[LISTED ENTRIES]
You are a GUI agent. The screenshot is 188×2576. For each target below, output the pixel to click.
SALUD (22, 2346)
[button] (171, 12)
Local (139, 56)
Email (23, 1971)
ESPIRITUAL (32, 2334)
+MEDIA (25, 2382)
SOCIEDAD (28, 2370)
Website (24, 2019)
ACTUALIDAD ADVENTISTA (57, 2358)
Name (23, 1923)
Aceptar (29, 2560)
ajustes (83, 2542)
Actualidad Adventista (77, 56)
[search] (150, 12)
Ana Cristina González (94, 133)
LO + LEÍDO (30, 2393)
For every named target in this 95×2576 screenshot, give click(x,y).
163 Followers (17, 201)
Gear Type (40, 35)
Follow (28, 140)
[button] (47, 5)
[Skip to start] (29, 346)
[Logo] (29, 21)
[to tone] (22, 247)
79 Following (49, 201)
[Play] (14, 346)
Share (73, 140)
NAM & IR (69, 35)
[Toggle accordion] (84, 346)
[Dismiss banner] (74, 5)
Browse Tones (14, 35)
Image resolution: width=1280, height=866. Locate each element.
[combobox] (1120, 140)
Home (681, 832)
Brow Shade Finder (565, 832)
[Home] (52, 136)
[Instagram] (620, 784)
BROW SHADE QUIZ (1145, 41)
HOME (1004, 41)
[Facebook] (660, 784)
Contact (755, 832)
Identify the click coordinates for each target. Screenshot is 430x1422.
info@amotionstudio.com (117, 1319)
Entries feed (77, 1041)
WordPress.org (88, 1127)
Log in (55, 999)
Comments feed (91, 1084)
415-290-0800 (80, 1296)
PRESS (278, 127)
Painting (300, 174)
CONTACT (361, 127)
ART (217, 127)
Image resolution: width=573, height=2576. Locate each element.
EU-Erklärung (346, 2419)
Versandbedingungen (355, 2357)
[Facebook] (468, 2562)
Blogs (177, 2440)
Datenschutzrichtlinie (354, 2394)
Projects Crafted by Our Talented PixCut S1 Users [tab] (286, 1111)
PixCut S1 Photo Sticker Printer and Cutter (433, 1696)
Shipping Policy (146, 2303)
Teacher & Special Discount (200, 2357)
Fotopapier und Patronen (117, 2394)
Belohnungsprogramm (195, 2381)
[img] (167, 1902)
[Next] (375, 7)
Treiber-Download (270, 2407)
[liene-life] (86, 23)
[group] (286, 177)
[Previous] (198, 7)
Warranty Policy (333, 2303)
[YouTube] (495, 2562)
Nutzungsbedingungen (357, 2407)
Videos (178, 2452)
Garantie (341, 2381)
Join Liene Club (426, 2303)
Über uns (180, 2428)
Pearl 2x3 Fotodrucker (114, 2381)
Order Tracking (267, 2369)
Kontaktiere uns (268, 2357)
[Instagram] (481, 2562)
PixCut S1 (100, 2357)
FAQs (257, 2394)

[WORK REQUIRED]
Which lines should be output? Exactly those from the first line of the data through the line containing "Website (24, 2019)", inclusive.

[RESPONSE TO THIS TASK]
You are a GUI agent. The screenshot is 188×2576. For each target below, output the pixel to click.
SALUD (22, 2346)
[button] (171, 12)
Local (139, 56)
Email (23, 1971)
ESPIRITUAL (32, 2334)
+MEDIA (25, 2382)
SOCIEDAD (28, 2370)
Website (24, 2019)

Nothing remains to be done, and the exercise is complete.